WHAT IS REQUIRED - Please rewrite every line of the entries below as a single numbered list, skipping blank lines and leaving the pictures out.

RECORDS SUPPLIED -

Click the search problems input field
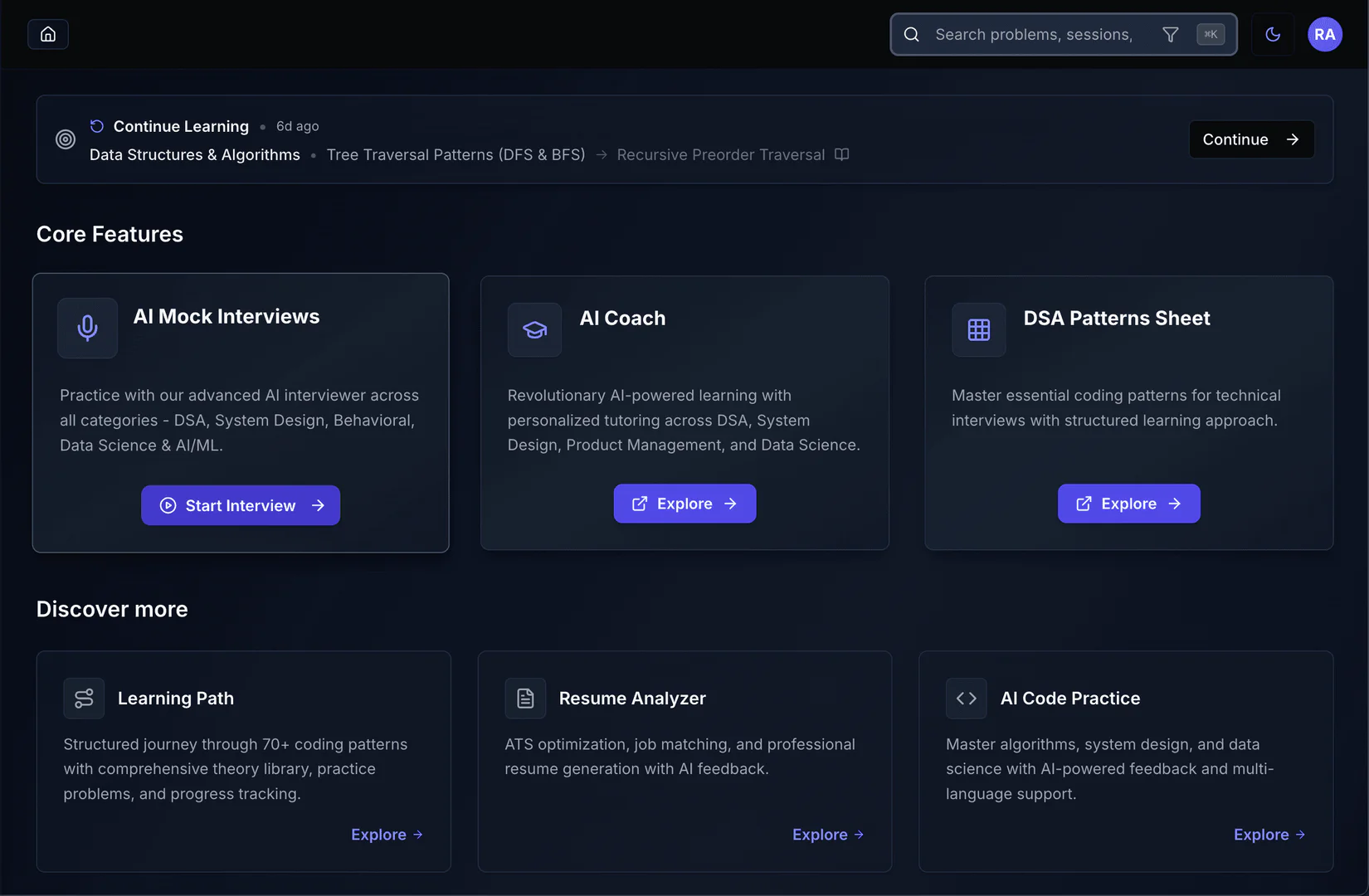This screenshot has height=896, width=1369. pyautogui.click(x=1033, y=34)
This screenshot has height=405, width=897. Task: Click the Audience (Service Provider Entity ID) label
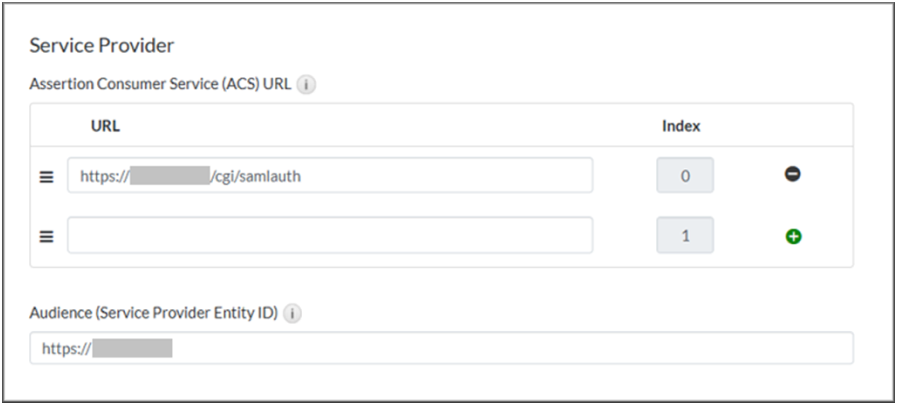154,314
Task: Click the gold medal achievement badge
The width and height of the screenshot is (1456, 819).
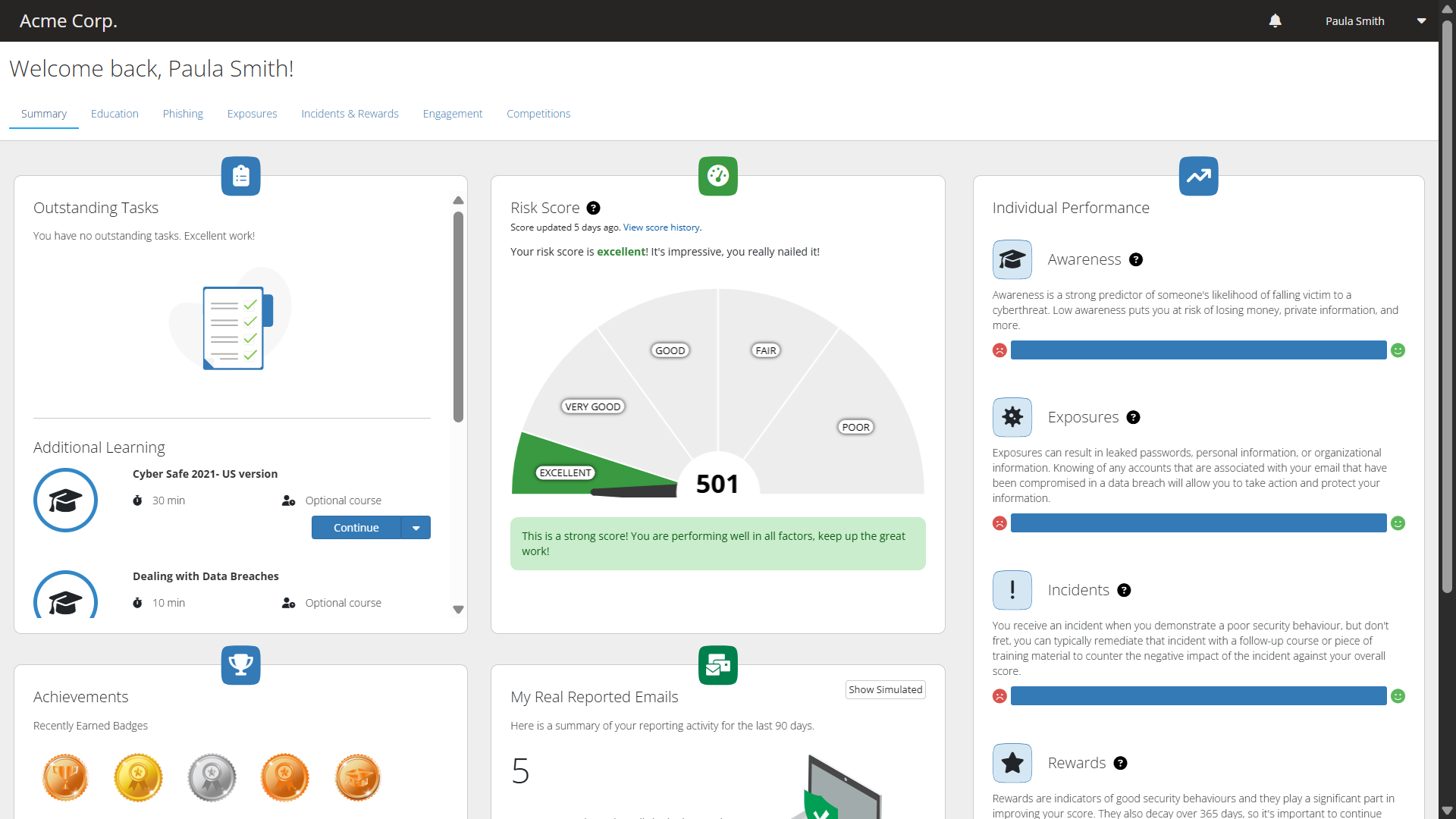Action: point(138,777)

TASK RESULT -
1. Click the search problems input field
2. This screenshot has height=896, width=1369. pyautogui.click(x=1033, y=34)
3. This screenshot has height=405, width=897. Task: Click the Audience (Service Provider Entity ID) label
4. 154,314
5. Task: Click the gold medal achievement badge
6. The width and height of the screenshot is (1456, 819).
7. Action: point(138,777)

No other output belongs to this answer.